Goal of the exercise: Write out the material in full, matching each line exactly.
▼
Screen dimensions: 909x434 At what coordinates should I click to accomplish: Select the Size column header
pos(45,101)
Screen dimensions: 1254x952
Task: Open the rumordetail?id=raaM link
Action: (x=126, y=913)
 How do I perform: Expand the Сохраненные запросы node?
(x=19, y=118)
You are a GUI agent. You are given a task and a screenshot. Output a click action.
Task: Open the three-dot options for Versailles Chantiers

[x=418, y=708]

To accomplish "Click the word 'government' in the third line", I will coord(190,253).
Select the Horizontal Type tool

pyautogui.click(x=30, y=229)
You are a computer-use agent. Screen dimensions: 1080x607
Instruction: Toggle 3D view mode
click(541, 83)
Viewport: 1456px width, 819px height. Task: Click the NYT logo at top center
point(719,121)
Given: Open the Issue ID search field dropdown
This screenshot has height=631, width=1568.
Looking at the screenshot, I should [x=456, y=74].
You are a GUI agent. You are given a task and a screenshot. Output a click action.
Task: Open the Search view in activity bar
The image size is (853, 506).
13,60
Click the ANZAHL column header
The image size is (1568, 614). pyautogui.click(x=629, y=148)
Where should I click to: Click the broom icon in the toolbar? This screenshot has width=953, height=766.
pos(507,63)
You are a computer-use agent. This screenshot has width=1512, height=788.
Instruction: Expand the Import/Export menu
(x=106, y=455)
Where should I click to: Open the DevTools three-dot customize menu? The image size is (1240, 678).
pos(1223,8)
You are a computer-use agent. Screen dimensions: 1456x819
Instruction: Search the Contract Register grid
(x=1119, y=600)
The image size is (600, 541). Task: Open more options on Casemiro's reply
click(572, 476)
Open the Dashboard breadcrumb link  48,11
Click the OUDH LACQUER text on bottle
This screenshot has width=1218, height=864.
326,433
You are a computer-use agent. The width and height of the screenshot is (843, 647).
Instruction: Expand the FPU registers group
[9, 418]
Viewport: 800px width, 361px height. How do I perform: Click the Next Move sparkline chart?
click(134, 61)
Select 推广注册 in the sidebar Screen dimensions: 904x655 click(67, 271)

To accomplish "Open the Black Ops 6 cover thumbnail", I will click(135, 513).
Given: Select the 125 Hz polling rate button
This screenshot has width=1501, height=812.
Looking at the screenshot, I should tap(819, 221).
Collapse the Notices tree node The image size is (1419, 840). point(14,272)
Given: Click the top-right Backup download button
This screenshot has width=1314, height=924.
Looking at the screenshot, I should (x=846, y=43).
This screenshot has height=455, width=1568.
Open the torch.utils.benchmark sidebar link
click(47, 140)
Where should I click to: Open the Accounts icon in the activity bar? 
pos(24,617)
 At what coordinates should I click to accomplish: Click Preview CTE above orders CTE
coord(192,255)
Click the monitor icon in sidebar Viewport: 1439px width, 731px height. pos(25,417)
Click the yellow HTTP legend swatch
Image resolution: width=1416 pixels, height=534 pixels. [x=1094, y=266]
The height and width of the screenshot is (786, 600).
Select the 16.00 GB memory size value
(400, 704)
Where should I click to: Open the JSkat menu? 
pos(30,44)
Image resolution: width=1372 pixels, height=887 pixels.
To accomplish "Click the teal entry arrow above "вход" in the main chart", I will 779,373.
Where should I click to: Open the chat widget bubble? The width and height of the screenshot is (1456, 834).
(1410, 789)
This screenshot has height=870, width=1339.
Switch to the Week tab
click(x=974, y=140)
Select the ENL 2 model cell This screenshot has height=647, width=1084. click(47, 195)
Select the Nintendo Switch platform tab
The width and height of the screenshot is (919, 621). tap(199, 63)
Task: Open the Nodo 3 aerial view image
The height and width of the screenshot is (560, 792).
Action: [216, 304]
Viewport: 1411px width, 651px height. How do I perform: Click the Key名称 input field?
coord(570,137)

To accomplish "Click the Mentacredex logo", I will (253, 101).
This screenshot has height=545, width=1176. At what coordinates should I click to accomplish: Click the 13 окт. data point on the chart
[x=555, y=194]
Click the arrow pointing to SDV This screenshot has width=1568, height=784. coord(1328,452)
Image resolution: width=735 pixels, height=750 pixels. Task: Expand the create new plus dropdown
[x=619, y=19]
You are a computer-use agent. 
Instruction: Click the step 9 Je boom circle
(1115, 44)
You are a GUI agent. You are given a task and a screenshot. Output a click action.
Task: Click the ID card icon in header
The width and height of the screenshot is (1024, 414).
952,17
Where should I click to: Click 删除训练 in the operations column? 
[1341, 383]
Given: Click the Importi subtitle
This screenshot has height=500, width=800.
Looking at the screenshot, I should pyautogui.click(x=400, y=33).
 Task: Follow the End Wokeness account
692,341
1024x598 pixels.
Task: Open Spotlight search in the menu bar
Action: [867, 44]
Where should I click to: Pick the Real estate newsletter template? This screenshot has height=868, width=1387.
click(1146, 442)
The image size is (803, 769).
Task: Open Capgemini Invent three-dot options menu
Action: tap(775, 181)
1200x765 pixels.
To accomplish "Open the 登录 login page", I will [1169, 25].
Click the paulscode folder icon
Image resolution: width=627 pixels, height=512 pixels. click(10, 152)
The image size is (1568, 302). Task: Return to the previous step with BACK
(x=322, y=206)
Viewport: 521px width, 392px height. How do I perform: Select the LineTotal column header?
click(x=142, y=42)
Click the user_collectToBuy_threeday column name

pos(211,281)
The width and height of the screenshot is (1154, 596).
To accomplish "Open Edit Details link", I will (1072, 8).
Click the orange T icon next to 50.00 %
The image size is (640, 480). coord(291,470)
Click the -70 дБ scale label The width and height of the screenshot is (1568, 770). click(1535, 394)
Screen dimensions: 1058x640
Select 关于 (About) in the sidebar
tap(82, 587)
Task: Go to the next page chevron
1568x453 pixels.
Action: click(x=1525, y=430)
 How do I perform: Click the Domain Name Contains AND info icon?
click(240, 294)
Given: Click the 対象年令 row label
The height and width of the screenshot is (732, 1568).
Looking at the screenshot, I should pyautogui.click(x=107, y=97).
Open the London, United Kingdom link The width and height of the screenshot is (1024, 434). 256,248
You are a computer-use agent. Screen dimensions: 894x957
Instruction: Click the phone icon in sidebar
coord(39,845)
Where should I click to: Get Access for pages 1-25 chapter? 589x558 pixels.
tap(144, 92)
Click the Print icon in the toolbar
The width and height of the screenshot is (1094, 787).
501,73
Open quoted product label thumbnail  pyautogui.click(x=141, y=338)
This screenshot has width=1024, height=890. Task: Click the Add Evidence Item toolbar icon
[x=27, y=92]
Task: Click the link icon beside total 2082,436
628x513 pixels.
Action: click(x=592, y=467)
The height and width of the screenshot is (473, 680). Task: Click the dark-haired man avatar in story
▲
Answer to the exercise:
Screen dimensions: 909x434 At what coordinates should I click to accomplish: Select the Size column header
pos(45,101)
Screen dimensions: 1254x952
Task: Open the rumordetail?id=raaM link
Action: (x=126, y=913)
 How do I perform: Expand the Сохраненные запросы node?
(x=19, y=118)
You are a GUI agent. You are given a task and a screenshot. Output a click action.
Task: Open the three-dot options for Versailles Chantiers

[x=418, y=708]

To accomplish "Click the word 'government' in the third line", I will coord(190,253).
Select the Horizontal Type tool

pyautogui.click(x=30, y=229)
You are a computer-use agent. Screen dimensions: 1080x607
Instruction: Toggle 3D view mode
click(541, 83)
Viewport: 1456px width, 819px height. Task: Click the NYT logo at top center
point(719,121)
Given: Open the Issue ID search field dropdown
This screenshot has height=631, width=1568.
Looking at the screenshot, I should [x=456, y=74].
You are a GUI agent. You are given a task and a screenshot. Output a click action.
Task: Open the Search view in activity bar
The image size is (853, 506).
13,60
Click the ANZAHL column header
The image size is (1568, 614). pyautogui.click(x=629, y=148)
Where should I click to: Click the broom icon in the toolbar? This screenshot has width=953, height=766.
pos(507,63)
You are a computer-use agent. This screenshot has width=1512, height=788.
Instruction: Expand the Import/Export menu
(x=106, y=455)
Where should I click to: Open the DevTools three-dot customize menu? The image size is (1240, 678).
pos(1223,8)
You are a computer-use agent. Screen dimensions: 1456x819
Instruction: Search the Contract Register grid
(x=1119, y=600)
The image size is (600, 541). Task: Open more options on Casemiro's reply
click(572, 476)
Open the Dashboard breadcrumb link  48,11
Click the OUDH LACQUER text on bottle
This screenshot has width=1218, height=864.
326,433
You are a computer-use agent. The width and height of the screenshot is (843, 647).
Instruction: Expand the FPU registers group
[9, 418]
Viewport: 800px width, 361px height. How do I perform: Click the Next Move sparkline chart?
click(134, 61)
Select 推广注册 in the sidebar Screen dimensions: 904x655 click(67, 271)

To accomplish "Open the Black Ops 6 cover thumbnail", I will click(135, 513).
Given: Select the 125 Hz polling rate button
This screenshot has width=1501, height=812.
Looking at the screenshot, I should tap(819, 221).
Collapse the Notices tree node The image size is (1419, 840). point(14,272)
Given: Click the top-right Backup download button
This screenshot has width=1314, height=924.
Looking at the screenshot, I should (x=846, y=43).
This screenshot has height=455, width=1568.
Open the torch.utils.benchmark sidebar link
click(47, 140)
Where should I click to: Open the Accounts icon in the activity bar? 
pos(24,617)
 At what coordinates should I click to accomplish: Click Preview CTE above orders CTE
coord(192,255)
Click the monitor icon in sidebar Viewport: 1439px width, 731px height. pos(25,417)
Click the yellow HTTP legend swatch
Image resolution: width=1416 pixels, height=534 pixels. [x=1094, y=266]
The height and width of the screenshot is (786, 600).
Select the 16.00 GB memory size value
(400, 704)
Where should I click to: Open the JSkat menu? 
pos(30,44)
Image resolution: width=1372 pixels, height=887 pixels.
To accomplish "Click the teal entry arrow above "вход" in the main chart", I will 779,373.
Where should I click to: Open the chat widget bubble? The width and height of the screenshot is (1456, 834).
(1410, 789)
This screenshot has height=870, width=1339.
Switch to the Week tab
click(x=974, y=140)
Select the ENL 2 model cell This screenshot has height=647, width=1084. click(47, 195)
Select the Nintendo Switch platform tab
The width and height of the screenshot is (919, 621). tap(199, 63)
Task: Open the Nodo 3 aerial view image
The height and width of the screenshot is (560, 792).
Action: [216, 304]
Viewport: 1411px width, 651px height. How do I perform: Click the Key名称 input field?
coord(570,137)

To accomplish "Click the Mentacredex logo", I will (253, 101).
This screenshot has height=545, width=1176. At what coordinates should I click to accomplish: Click the 13 окт. data point on the chart
[x=555, y=194]
Click the arrow pointing to SDV This screenshot has width=1568, height=784. coord(1328,452)
Image resolution: width=735 pixels, height=750 pixels. Task: Expand the create new plus dropdown
[x=619, y=19]
You are a computer-use agent. 
Instruction: Click the step 9 Je boom circle
(1115, 44)
You are a GUI agent. You are given a task and a screenshot. Output a click action.
Task: Click the ID card icon in header
The width and height of the screenshot is (1024, 414).
952,17
Where should I click to: Click 删除训练 in the operations column? 
[1341, 383]
Given: Click the Importi subtitle
This screenshot has height=500, width=800.
Looking at the screenshot, I should pyautogui.click(x=400, y=33).
 Task: Follow the End Wokeness account
692,341
1024x598 pixels.
Task: Open Spotlight search in the menu bar
Action: [867, 44]
Where should I click to: Pick the Real estate newsletter template? This screenshot has height=868, width=1387.
click(1146, 442)
The image size is (803, 769).
Task: Open Capgemini Invent three-dot options menu
Action: tap(775, 181)
1200x765 pixels.
To accomplish "Open the 登录 login page", I will [1169, 25].
Click the paulscode folder icon
Image resolution: width=627 pixels, height=512 pixels. click(10, 152)
The image size is (1568, 302). Task: Return to the previous step with BACK
(x=322, y=206)
Viewport: 521px width, 392px height. How do I perform: Select the LineTotal column header?
click(x=142, y=42)
Click the user_collectToBuy_threeday column name

pos(211,281)
The width and height of the screenshot is (1154, 596).
To accomplish "Open Edit Details link", I will (1072, 8).
Click the orange T icon next to 50.00 %
The image size is (640, 480). coord(291,470)
Click the -70 дБ scale label The width and height of the screenshot is (1568, 770). click(1535, 394)
Screen dimensions: 1058x640
Select 关于 (About) in the sidebar
tap(82, 587)
Task: Go to the next page chevron
1568x453 pixels.
Action: click(x=1525, y=430)
 How do I perform: Click the Domain Name Contains AND info icon?
click(240, 294)
Given: Click the 対象年令 row label
The height and width of the screenshot is (732, 1568).
Looking at the screenshot, I should pyautogui.click(x=107, y=97).
Open the London, United Kingdom link The width and height of the screenshot is (1024, 434). 256,248
You are a computer-use agent. Screen dimensions: 894x957
Instruction: Click the phone icon in sidebar
coord(39,845)
Where should I click to: Get Access for pages 1-25 chapter? 589x558 pixels.
tap(144, 92)
Click the Print icon in the toolbar
The width and height of the screenshot is (1094, 787).
501,73
Open quoted product label thumbnail  pyautogui.click(x=141, y=338)
This screenshot has width=1024, height=890. Task: Click the Add Evidence Item toolbar icon
[x=27, y=92]
Task: Click the link icon beside total 2082,436
628x513 pixels.
Action: click(x=592, y=467)
The height and width of the screenshot is (473, 680). Task: Click the dark-haired man avatar in story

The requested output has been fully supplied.